L’habitualisation/routinisation, nous rappelle Bange (1994 : 47 et 60), qui reprend Schütz à son tour, produisent des inférences et des motivations partagées, et par là-même, des réciprocités de perspective. Plus globalement, l’habitualisation/routinisation s’appuient sur des manières d’interpréter et d’agir ensemble sans lesquelles il n’y aurait pas de monde(s) commun(s).

384.

Dans les foyers on observe une disponibilité mutuelle prolongée de personnes qui demeurent pourtant souvent affairées dans des occupations individuelles distinctes. Dans les descriptions de ce phénomène d’incipient state of talk appliquées au monde du travail, faites, chacun peut déployer une ingéniosité minimale pour prendre la parole et s’immiscer plus ou moins directement dans l’occupation d’autrui, par une question, une sollicitation, ou une évaluation.
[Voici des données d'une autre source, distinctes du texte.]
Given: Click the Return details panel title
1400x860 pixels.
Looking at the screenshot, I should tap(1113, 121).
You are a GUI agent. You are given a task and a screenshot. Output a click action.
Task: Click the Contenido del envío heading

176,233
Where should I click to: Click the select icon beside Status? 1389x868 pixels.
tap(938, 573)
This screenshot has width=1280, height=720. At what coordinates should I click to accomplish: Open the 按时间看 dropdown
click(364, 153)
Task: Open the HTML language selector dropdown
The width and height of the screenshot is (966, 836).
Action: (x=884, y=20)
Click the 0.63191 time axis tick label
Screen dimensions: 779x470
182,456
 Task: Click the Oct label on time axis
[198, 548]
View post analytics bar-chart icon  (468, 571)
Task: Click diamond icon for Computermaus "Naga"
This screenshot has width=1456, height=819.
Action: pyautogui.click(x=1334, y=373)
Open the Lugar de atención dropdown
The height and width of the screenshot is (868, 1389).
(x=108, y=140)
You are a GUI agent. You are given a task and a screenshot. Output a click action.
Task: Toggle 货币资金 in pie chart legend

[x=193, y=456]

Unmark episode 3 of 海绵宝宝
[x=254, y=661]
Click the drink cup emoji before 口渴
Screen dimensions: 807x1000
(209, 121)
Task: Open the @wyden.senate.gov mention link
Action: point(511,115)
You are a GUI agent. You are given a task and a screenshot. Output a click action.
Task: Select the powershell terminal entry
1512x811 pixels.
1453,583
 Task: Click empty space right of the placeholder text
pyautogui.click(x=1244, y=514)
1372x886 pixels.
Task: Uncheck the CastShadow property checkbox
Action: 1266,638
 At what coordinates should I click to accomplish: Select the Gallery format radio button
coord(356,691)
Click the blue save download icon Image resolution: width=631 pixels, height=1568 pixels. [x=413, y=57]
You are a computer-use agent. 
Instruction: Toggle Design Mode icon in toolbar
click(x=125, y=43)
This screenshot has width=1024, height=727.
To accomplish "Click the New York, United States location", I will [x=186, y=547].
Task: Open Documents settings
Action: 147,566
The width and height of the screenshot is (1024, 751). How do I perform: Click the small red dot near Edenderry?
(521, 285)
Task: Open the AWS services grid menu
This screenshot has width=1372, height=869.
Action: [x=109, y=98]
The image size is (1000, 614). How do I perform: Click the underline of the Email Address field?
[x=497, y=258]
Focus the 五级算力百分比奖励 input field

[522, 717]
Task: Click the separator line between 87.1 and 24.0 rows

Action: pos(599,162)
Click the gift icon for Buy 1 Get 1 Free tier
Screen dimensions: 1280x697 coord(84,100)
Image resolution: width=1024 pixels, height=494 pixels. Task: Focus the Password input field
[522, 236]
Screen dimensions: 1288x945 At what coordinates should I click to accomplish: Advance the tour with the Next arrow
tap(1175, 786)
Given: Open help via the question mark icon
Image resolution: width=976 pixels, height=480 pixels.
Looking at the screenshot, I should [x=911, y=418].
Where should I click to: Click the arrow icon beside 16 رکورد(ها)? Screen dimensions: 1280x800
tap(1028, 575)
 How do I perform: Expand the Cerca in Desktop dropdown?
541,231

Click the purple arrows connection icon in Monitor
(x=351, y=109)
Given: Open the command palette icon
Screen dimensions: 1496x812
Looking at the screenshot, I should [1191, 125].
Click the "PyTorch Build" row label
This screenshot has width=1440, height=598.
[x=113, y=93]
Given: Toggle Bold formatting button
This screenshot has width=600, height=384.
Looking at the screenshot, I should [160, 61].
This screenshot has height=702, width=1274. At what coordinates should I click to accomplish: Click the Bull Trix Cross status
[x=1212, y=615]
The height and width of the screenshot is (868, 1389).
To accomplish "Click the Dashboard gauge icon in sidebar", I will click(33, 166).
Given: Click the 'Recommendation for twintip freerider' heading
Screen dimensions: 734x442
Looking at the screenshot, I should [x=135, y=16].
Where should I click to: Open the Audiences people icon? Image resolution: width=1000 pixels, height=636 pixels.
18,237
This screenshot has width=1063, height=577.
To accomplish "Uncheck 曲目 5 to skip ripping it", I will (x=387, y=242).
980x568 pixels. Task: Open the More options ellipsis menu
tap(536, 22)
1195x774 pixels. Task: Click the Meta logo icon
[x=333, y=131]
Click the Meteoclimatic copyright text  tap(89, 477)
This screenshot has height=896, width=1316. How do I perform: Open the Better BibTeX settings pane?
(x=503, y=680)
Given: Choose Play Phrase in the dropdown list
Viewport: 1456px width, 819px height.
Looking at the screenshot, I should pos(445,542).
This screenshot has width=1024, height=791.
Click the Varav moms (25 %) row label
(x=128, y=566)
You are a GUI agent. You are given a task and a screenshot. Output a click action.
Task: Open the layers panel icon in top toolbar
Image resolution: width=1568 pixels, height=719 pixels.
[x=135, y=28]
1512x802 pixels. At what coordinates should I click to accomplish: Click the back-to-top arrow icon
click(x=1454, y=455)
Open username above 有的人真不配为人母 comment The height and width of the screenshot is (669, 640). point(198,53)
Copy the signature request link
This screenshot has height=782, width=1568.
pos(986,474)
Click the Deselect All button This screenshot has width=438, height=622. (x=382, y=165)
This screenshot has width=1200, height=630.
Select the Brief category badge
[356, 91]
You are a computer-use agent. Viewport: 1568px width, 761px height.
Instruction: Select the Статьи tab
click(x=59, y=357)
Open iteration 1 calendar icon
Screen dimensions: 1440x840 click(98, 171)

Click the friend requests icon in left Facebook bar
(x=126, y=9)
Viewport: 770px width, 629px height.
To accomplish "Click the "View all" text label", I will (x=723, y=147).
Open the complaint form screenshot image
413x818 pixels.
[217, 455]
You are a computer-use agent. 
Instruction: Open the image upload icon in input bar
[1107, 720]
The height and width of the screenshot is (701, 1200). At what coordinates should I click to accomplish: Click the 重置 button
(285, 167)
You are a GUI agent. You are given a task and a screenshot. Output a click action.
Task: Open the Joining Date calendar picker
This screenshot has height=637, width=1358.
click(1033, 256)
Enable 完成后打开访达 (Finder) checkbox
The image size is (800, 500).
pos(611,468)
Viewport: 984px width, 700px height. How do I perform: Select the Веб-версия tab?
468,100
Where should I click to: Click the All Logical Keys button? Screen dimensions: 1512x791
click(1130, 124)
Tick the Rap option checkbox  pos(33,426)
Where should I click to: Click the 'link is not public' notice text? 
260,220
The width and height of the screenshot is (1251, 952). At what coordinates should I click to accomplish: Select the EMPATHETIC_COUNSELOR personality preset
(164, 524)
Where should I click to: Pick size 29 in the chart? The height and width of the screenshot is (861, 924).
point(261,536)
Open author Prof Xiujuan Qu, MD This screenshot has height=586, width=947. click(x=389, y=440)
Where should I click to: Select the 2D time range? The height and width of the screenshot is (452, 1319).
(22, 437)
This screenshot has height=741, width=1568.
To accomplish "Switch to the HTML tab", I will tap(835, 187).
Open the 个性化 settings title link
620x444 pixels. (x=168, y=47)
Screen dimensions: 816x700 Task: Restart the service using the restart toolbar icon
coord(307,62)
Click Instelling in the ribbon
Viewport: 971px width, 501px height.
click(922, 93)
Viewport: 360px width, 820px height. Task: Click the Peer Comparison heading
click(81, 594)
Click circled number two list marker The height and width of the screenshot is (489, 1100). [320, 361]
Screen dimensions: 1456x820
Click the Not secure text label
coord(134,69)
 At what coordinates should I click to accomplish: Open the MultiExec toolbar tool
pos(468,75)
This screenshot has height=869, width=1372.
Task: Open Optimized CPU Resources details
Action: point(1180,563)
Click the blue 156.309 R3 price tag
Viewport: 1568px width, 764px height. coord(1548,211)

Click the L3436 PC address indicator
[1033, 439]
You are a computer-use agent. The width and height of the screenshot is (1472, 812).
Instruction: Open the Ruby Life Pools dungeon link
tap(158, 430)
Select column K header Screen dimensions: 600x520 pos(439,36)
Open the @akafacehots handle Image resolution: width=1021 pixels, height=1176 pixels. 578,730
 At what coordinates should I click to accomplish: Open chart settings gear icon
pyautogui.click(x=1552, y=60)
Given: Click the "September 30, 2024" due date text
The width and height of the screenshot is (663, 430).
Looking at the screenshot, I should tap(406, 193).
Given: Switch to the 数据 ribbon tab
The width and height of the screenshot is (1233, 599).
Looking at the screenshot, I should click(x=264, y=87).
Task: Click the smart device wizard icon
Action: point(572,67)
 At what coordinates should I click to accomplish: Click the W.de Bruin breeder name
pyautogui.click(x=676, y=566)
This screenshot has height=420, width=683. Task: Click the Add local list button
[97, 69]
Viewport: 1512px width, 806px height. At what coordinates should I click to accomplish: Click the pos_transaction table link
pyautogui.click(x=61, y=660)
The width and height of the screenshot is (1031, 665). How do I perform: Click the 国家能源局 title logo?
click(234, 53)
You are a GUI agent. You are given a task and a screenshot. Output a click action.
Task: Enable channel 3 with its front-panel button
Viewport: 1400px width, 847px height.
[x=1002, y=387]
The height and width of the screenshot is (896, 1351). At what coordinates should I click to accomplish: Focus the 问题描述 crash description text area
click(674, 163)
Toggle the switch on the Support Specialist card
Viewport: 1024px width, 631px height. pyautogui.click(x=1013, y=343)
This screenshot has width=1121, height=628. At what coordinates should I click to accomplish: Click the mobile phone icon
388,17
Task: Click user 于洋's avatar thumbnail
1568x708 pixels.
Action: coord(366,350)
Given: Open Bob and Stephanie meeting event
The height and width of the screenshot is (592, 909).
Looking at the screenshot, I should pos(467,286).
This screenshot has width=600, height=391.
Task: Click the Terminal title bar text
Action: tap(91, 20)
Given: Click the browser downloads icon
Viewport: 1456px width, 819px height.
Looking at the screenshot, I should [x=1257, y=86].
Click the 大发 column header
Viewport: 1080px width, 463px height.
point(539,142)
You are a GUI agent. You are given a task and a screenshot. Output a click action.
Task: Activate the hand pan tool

Comme le montreront les chapitres suivants, bien que la production, maintien ou transformation de cadres de participation fluctuants ressemble sous certains aspects à ce que l’on voit dans les lieux de travail, une asymétrie importante est à souligner : les enfants ne semblent pas avoir les même droits et obligations vis-à-vis des interruptions, suspensions et reprises conversationnelles que les adultes, ces derniers pouvant intervenir à tout moment sur le cours d’action de l’enfant, notamment des plus jeunes, alors que l’inverse n’est pas vrai.

385.

Pour une étude de la relation entre temporalité de l’action et agentivité, dans une approche voisine de la nôtre, cf. Emirbayer et Mische (1998) qui, en référence à la tridimensionalité temporelle de l’action que nous venons d’évoquer, parlent de chordal triad, (avec ses tons dominants et secondaires) comme base conceptuelle de l’agentivité.

386.

En ce qui concerne la dimension itérative de l’action et de l’agentivité, la notion schützienne de schéma ou schématisation d’expérience - compris en tant que patterns aussi bien corporels que cognitifs (Dewey, 1922) – a ici une importance cruciale : pour l’acteur il ne s’agit pas uniquement de « posséder » ces schémas, mais aussi d’être capable de les reconnaître, les localiser, et les implémenter sélectivement, au cours de ses transactions situées avec le monde. Ainsi, on s’intéresse souvent plutôt aux orientations des membres vers ces schémas qu’aux schémas eux-mêmes. Emirbayer et Mische (1998 : 975) localisent cette dimension dans les schématisations d’expérience sociale.

387.

Dans cette dimension l’acteur est capable de défier, reconsidérer et reformuler les schémas d’expérience du passé afin de répondre aux problèmes pratiques qui se posent à lui. Selon Emirbayer et Mische (1998 : 984), l’agentivité réside en la capacité à faire des hypothèses sur l’expérience, ce qui reprend l’idée de Schütz sur le projet en tant qu’acte complet imaginé dans un futur antérieur.

388.

Dans cette dimension, le rôle du jugement est primordial, aussi bien à propos des objectifs que des moyens de l’agir. Selon Emirbayer et Mische (1998 : 994), l’agentivité réside ici dans la contextualisation de l’expérience sociale.